■ INSTRUCTIONS TO FOLLOW: Extend the virtual memory lecture notes below, picking up after the final definition and keeping the same bulleted style.

■ READING PASSAGE:
Digital Design and Computer Architecture - Lecture 24: Virtual Memory II
This post is a derivative of Digital Design and Computer Architecture Lecture by Prof. Onur Mutlu, used under CC BY-NC-SA 4.0.
You can watch this lecture on Youtube and see pdf.
I write this summary for personal learning purposes.
Readings
- Virtual Memory
- Required
- H&H Chapter 8.4
Recall
A System with Physical Memory Only
Virtual Memory
- Idea: Give the programmer the illusion of a large address space while having a small physical memory
- So that the programmer does not worry about managing physical memory
- Programmer can assume he/she has “infinite” amount of physical memory
- Hardware and software cooperatively and automatically manage the physical memory space to provide the illusion
- Illusion is maintained for each independent process
Virtual Memory: Conceptual View
A System with Virtual Memory (Page-based)
The page table is the mechanism that enables address translation. It’s an os managed lookup table but hardware has access to it through the memory accesses and the hardware caches it. It tells you whether the virtual page you are accessing is in physical memory or not. And if not, it helps you at least the virtual memory system helps bring the page from the disk into the physical memory. As a result, physical memory is a cache for the disk.
Four Issues in Indirection and Mapping
- When to map a virtual address to a physical address?
- When the virtual address is first referenced by the program
- What is the mapping granularity?
- What is your page size?
- Byte? Kilo-byte? Mega-byte? …
- Multiple granularities?
- There are clear trade-offs between large pages and small pages.
- If you have a very small page size, then you may need very large page tables and you may not get very good locality also when you bring things into the physical memory.
- If you have a very large page size, your page table size becomes smaller because you need to store fewer pages in the page table. And you may get very good locality when you transfer a large page into your physical memory if you have very good locality. But if you don’t have very good spatial locality, you may transferring a one gigabyte page into your physical memory and using only 8 bytes of it. As a result, it doesn’t work very well.
- Where and how to store the virtual physical mappings?
- Operating system data structures? Hardware? Cooperative?
- What to do when physical address space is full?
- Evict an unlikely-to-be-needed virtual address from physical memory
Physical Memory as a Cache
- In other words…
- Physical memory is a cache for pages stored on disk
- In fact, it is a fully-associative cache in modern systems (a virtual page can potentially be mapped to any physical frame)
- Similar caching issues exist as we have covered earlier:
- Placement: where and how to place/find a page in cache?
- Replacement: what page to remove to make room in cache?
- Granularity of management: large, small, uniform pages?
- Write policy: what do we do about writes? Write back?
- + Prefetching
Virtual Memory Definitions
- Page size: the mapping granularity of virtual -> physical address spaces
- dictates the amount of data transferred from hard disk to DRAM at once
- you could sub page things just like we did sub-blocking if you remember in caches but you need to be very careful about this because now things are exposed to software
- Page table: table that stores virtual physical page mappings
- lookup table used to translate virtual page addresses to physical frame addresses (and find where the associated data is)

■ GIVEN DATA:
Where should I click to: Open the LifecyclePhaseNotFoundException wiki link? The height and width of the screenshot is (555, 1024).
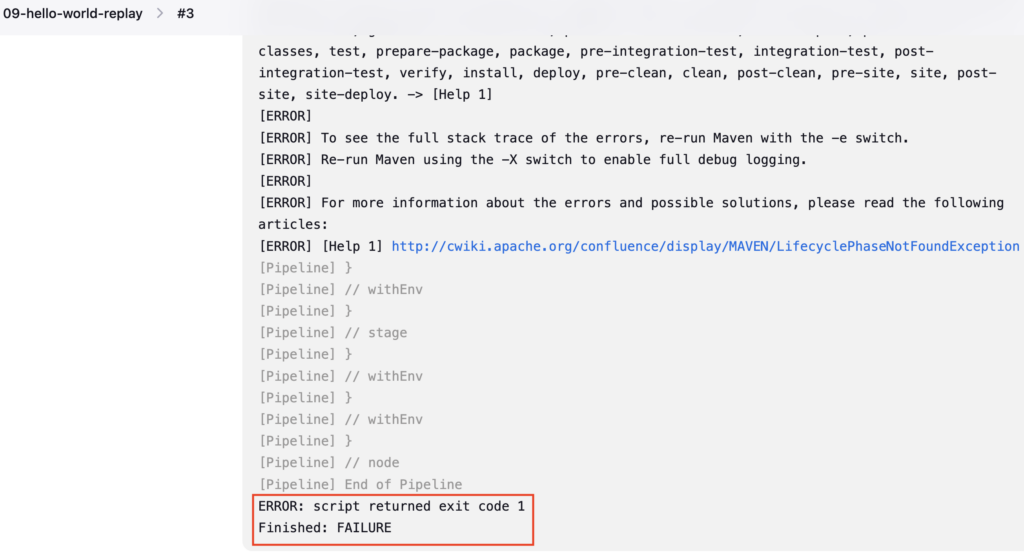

■ TASK ANSWER:
- Address translation: the process of determining the physical address from the virtual address
Virtual to Physical Mapping
- Most accesses hit in physical memory
- Programs see the large capacity of virtual memory
Address Translation
Page Table Address Translation Example
Page Table Size
- Suppose 64-bit VA and 40-bit PA, how large is the page table?
- 2^52 entries x ~4 bytes ~= 2^54 bytes and that is for just one process! and the process may not be using the entire VM space!
Page Table Challenges
Challenge 1: Page table is large — Multi-level page tables
- Solution: multi-level (hierarchical) page tables
- Idea: Organize page table in a hierarchical manner such that only a small first-level page table has to be in physical memory. And all of the other page tables can be in virtual memory.
Multi-Level Page Table Example
The real page table is actually second-level page table. But to be able to access their second-level page table, you need to go through another level so that you can actually get the page table entry you’re looking for that corresponds to the full virtual page number.
- First-level page table has to be in physical memory
- Only the needed second-level page tables can be kept in physical memory
The downsize is each translation requires additional latency.
Multi-Level Page Table: Address Translation
Multi-Level Page Tables from x86 Manual
x86 Page Tables (I): Small Pages
x86 Page Tables (II): Large Pages
We solved the problem. We made it multi-level so that’s only a small fraction has to be in physical memory. We don’t waste physical memory address space and hierarchy page table also enables us with the ability to not allocate page tables in virtual memory.
Challenge 2: Each instruction fetch or load/store requires at least two memory accesses
- one for address translation (page table read)
- one to access data with the physical address (after translation)
- Two memory accesses to service an instruction fetch or load/store greatly degrades execution time
- Num. of memory accesses increases with multi-level page tables
- Unless we are clever… -> speed up the translation…
Translation Lookaside Buffer (TLB)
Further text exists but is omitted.